Menu

ICODEIT

Machine Learning
Case Studies

Data Analysis and Visualization

Context


The Dataset has information about 100k orders from 2016 to 2018 made at multiple marketplaces in Brazil. Its features allow viewing an order from multiple dimensions: from order status, price, payment and freight performance to customer location, product attributes and finally reviews written by customers.

This Dataset was generously provided by Olist, the largest department store in Brazilian marketplaces. Olist connects small businesses from all over Brazil to channels without the hassle and with a single contract. Those merchants are able to sell their products through the Olist Store and ship them directly to the customers using Olist logistics partners.

After a customer purchases the product from Olist Store a seller gets notified to fulfill that order. Once the customer receives the product, or the estimated delivery date is due, the customer gets a satisfaction survey by email where he can give a note for the purchase experience and write down some comments.

The module data_analysis.py contains the functions that bring the order and structure to the selected data.

The first part provides a general overview of the data, prints samples, and Null values. The second part prepares the data for the following analysis, extracting the relevant information.

Further on, Monthly Revenue and Revenue Growth Rate are calculated and visualized on a graph.

Monthly Revenue grew steadily until November 2017 when it reached its peak of 1.176 million BRL. December followed by a drop to the amount of the previous month of October. A slight increase in orders by two hundred thousand is observed in January with a backdrop and raise of about a hundred thousand in March 2018 and remained relatively the same all the way through April till May 2015. Starting from the month of May, the orders decreased to 1 million and from August to September plummeted to zero in one month.

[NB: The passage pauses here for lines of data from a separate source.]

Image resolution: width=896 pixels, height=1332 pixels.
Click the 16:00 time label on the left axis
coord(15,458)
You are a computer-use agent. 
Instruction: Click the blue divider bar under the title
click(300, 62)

The maximum Revenue Growth Rate was reached in January 2017 and is 13033%. A more thorough look into details is required to investigate the сausal relationship that generated such a result.

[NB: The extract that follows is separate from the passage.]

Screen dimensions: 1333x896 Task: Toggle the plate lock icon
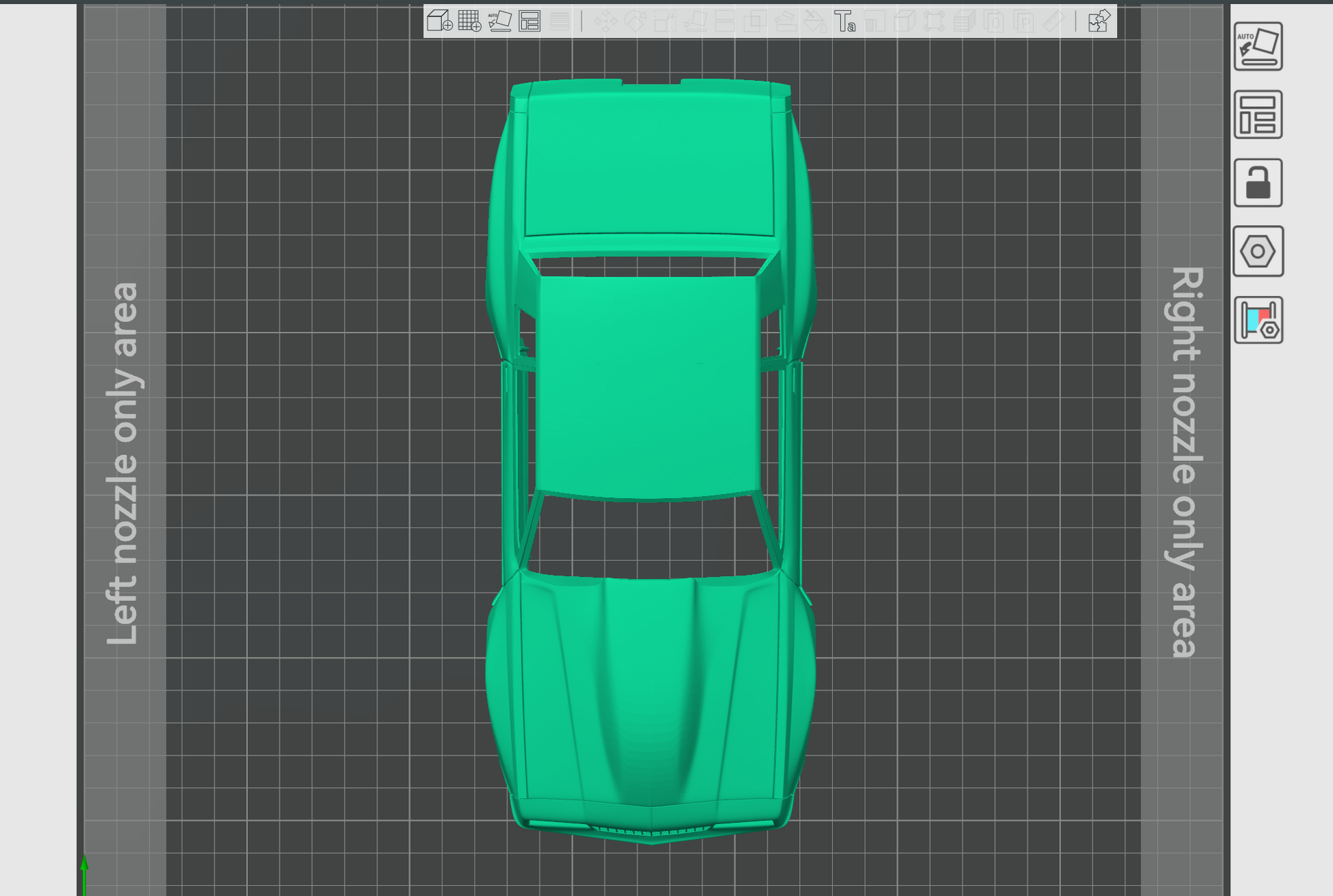tap(1258, 183)
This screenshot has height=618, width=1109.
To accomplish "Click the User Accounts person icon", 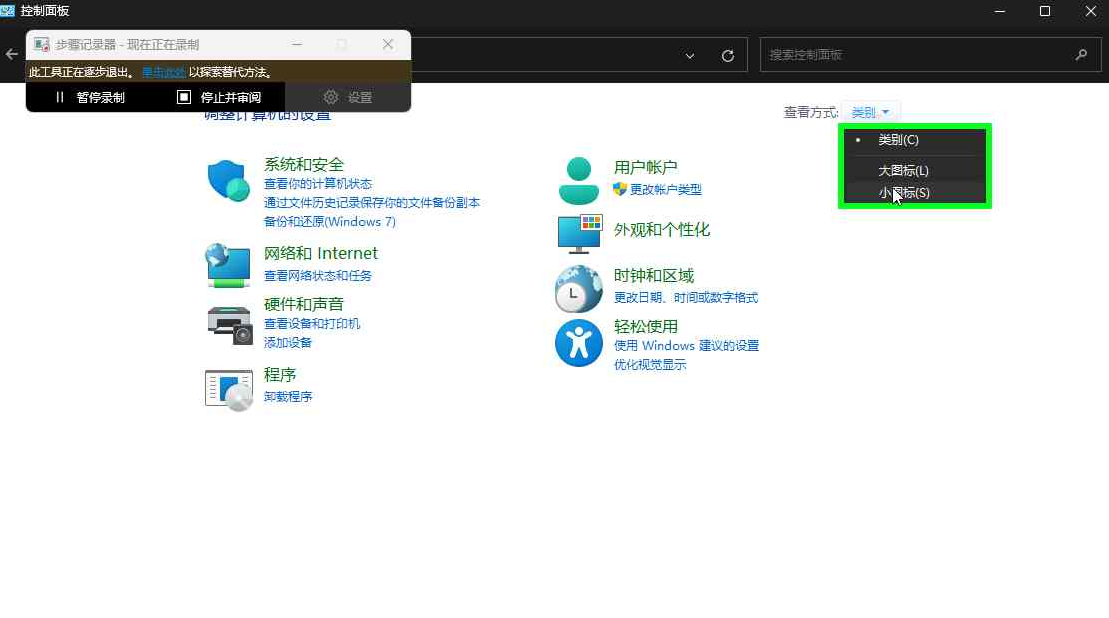I will pyautogui.click(x=578, y=181).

Zoom in to random 4 month period from 201709 to 201803 reveals minor fluctuations within +0,5% and -0,3%.

One way to increase revenue is to understand the client's behavior. Therefore, first, we need to keep the track of Monthly Active Users. A record quantity of 7342 active users ordered in November 2017. From May 2017 when the number of users reached 3588 users the monthly number doubled in November 2011 and until September 2018 was not going lower than 5557 users(201712). September 2018 had no active users which explain the abrupt revenue drop.

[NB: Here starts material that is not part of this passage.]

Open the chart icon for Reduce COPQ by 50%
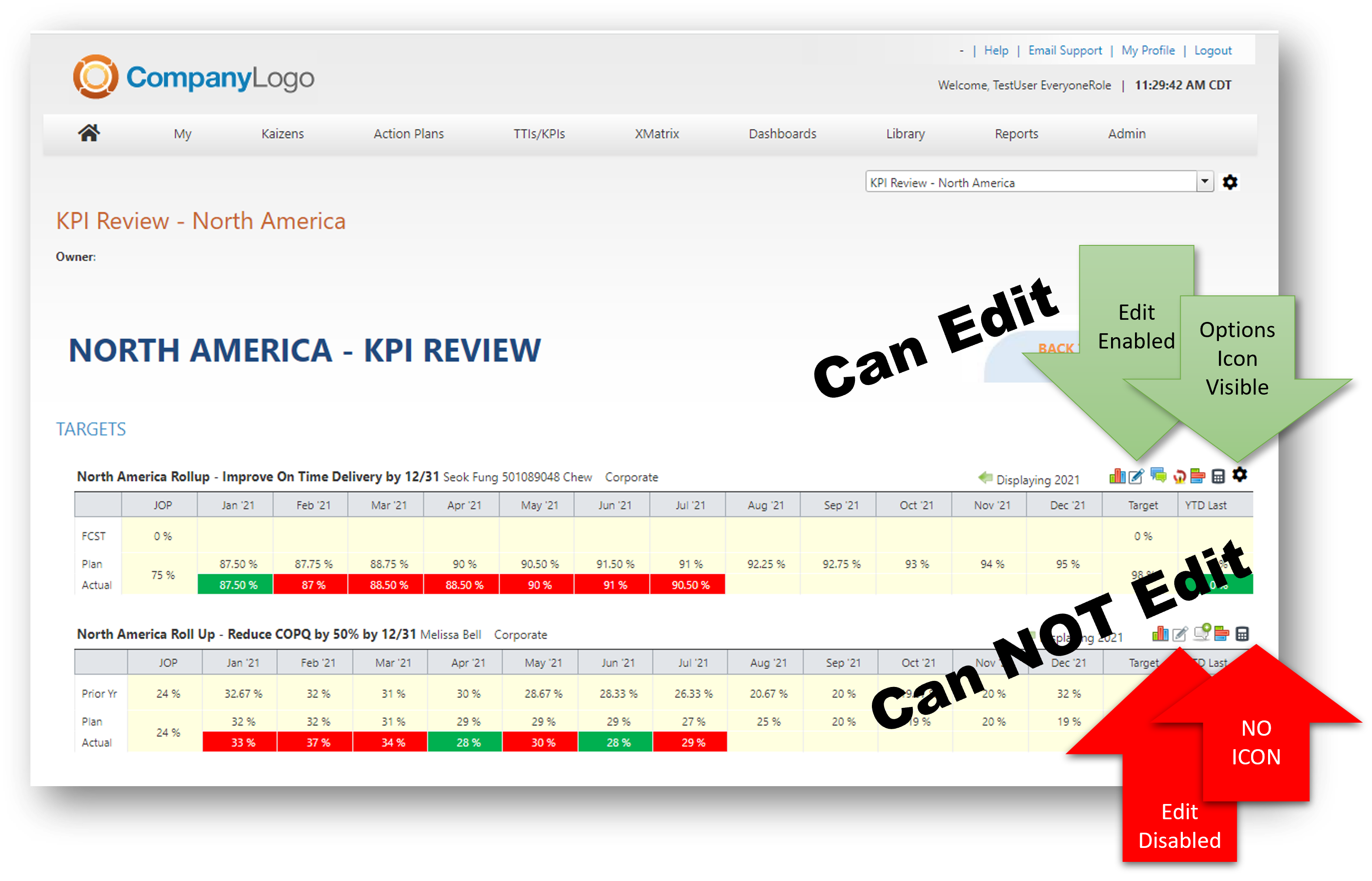The height and width of the screenshot is (881, 1372). (1161, 634)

Next, we are going to look at the Monthly Sales. As expected, the record amount of 10.63k items were sold in November 2017.. The plot pattern looks similar in shape to the monthly active users.

Average Revenue Per Order is an important indicator of the business wellbeing. December 2016 was marked by the most modest average revenue of 10 BRL. The highest average of 156 BRL was reached in September 2017 and the average revenue per order is 130 BRL.

/

To explore business growth opportunities, the management needs to know its loyal customer rate. In order to do this, first, we should try to plot on the graph new and old customers. The pattern of the plot resembles monthly revenue graph. It also reveals that new clients brought almost all of the business revenue. June 2018 brought 29.87k BRL in revenue by old customers comparing to 945.20k BRL by the new ones.

Now we will plot the ratio of the old clients to the new ones. The biggest difference of 754 can be noticed at the same time when the first repeat purchases were made in January 2017. The lowest rate 31 was in August 2018.

Finally, we can build the graph for the Loyalty Rate (the quotient obtained by dividing loyal customers by total customers). Ironically, our graph displays the most loyal month of two years as September 2018, when the revenue dropped to zero and there were no orders made, giving it an index of one. This is explained by the fact that the more loyal customers there are the closer the quotient to one and the less loyal customers there are the closer the quotient to zero, because the amount of the loyal customers can never be larger than the amount of the total customers. Therefore the output of Cohort Loyalty Rate that this data analysis module contains on the data has no practical significance.

Summarising this brief data analysis, it is necessary to mention, that despite the low loyalty rates that have been observed, there is still a window for a business opportunity. Further marketing research may shed light on new ways to increase sales.